# EXERCISE AIM
Every line with the string "agent" in it belongs in your answer, so copy them all from the data.

# TASK MATERIAL
^^^^^^^^

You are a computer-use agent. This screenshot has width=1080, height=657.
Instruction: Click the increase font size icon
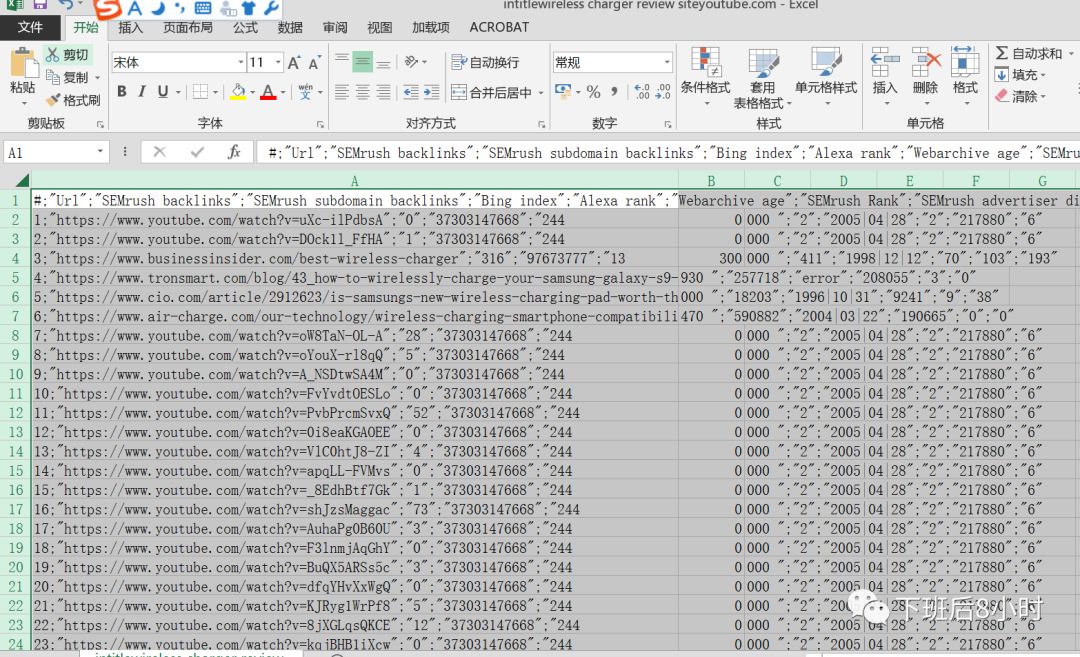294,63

^^^^^^^^

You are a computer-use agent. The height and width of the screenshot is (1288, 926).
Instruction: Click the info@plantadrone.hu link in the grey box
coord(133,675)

^^^^^^^^

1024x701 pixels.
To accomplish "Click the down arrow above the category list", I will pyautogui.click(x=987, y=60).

^^^^^^^^

# RESULT OF THE EXERCISE
You are a computer-use agent. This screenshot has width=1080, height=657.
You are a computer-use agent. The height and width of the screenshot is (1288, 926).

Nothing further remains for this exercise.